• **Provided text**

━━━━━━

People v. Abranko

157 Misc. 2d 972 | N.Y. City Crim. Ct. | 1993

OPINION OF THE COURT

Alan L. Lebowitz, J.

Defendant, an emergency medical technician employed by the Emergency Medical Service (hereinafter referred to as EMS), is charged with three counts of sexual abuse in the third degree (Penal Law § 130.55) and one count of official *973misconduct (Penal Law § 195.00). The complaining witness alleges that defendant touched her breasts, inserted his finger in her vagina and inserted a finger in her anus while being transported in an EMS ambulance to Methodist Hospital for breathing difficulty.

Defendant moves to dismiss the count of official misconduct pursuant to CPL 100.40, 170.30 and 170.35 on the ground that this count of the information is facially defective. Defendant contends that EMS is a private corporation, contracted by the New York City Health and Hospitals Corporation (hereinafter referred to as HHC) and therefore defendant is not a public employee as defined by Penal Law § 10.00 (15). In support thereof, defendant relies on Matter of County of Suffolk v State of New York (138 AD2d 815 [3d Dept 1983], affd 73 NY2d 838) and People v Confoy (110 Misc 2d 252 [Sup Ct, Suffolk County 1981]).

A hearing was held on this issue and the following constitutes the court’s findings and conclusions.

The People’s witness, Daniel Cohen, Esq., deputy counsel for HHC, testified that although employees are nevertheless members of the New York City Employees’ Retirement System, Mr. Cohen also stated that all medical benefits for EMS employees are provided by the City of New York; that lawsuits involving EMS are defended by the Corporation Counsel of the City of New York and finally that all collective bargaining contracts are negotiated through the Office of Collective Bargaining of the City of New York.

The defendant’s witness, Kevin Lightsey, testified that he is an emergency medical technician, level "D” and is employed by EMS. He also serves as recording secretary for Local 2507, the union representing all EMS employees. He stated that the union considered EMS as a quasi-city agency. Although employees are not required to take open competitive civil service examinations, all investigations relating to the qualifications for employment with EMS are conducted by the Department of Personnel of the City of New York.

Penal Law § 195.00 states:

"A public servant is guilty of official misconduct when, with intent to obtain a benefit or deprive another person of a benefit:
"1. He commits an act relating to his office but constituting an unauthorized exercise of his official functions, knowing that such act is unauthorized.”

*974Penal Law § 10.00 (15) (a) defines a public servant as "any public officer or employee of the state or of any political subdivision thereof or of any governmental instrumentality within the state.”

HHC is a public benefits corporation established to administer the hospitals formerly administered by the City of New York (McKinney’s Uncons Laws of NY § 7384). Section 7385 (9) of these laws specifically authorize the HHC "[t]o provide, maintain and operate an ambulance service to bring patients to or remove them from any health facility of the corporation.” The EMS is the designated ambulance service.

HHC is a nonmayoral agency independent of the City of New York and it is not per se a city agency. (Brennan v City of New York, 59 NY2d 791 [1983]; Bender v New York City Health & Hosps. Corp., 38 NY2d 662 [1976].)

━━━━━━

• **Source data**
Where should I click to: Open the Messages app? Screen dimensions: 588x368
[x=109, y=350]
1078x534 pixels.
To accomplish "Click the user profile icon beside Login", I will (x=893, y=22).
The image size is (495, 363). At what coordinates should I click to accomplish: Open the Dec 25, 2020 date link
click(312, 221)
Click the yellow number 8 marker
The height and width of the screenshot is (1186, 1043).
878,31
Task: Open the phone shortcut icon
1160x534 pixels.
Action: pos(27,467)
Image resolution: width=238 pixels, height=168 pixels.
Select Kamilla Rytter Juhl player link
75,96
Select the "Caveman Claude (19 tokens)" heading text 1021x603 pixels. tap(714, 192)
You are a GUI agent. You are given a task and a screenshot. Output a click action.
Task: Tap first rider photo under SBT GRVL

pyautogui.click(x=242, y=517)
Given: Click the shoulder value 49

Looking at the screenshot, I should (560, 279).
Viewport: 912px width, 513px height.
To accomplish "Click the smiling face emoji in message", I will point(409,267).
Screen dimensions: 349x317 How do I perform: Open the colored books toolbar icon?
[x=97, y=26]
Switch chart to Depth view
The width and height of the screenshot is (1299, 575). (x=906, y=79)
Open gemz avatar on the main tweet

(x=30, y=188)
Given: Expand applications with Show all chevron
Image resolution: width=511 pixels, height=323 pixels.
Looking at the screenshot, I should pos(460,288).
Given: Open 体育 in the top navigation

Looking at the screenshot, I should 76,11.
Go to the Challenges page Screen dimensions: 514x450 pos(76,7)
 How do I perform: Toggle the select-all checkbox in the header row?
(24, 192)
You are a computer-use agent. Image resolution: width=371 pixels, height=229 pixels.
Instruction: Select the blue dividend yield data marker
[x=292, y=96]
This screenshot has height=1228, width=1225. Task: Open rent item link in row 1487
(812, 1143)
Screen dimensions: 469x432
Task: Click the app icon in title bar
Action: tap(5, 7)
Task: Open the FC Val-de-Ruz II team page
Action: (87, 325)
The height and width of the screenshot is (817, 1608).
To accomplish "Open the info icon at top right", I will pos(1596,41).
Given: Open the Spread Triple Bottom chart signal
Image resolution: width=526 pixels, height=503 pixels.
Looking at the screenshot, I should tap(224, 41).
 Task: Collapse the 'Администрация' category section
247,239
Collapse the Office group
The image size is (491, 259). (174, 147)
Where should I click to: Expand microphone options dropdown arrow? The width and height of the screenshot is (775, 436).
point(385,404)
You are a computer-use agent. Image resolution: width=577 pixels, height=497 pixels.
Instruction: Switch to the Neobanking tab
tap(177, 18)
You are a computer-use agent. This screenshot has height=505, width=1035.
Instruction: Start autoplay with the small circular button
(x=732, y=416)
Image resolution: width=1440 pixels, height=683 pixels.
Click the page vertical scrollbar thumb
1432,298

━━━━━━

According to the court opinion, what does the defendant claim EMS is? The items are separate material from the court opinion above them.

A private corporation contracted by the New York City Health and Hospitals Corporation.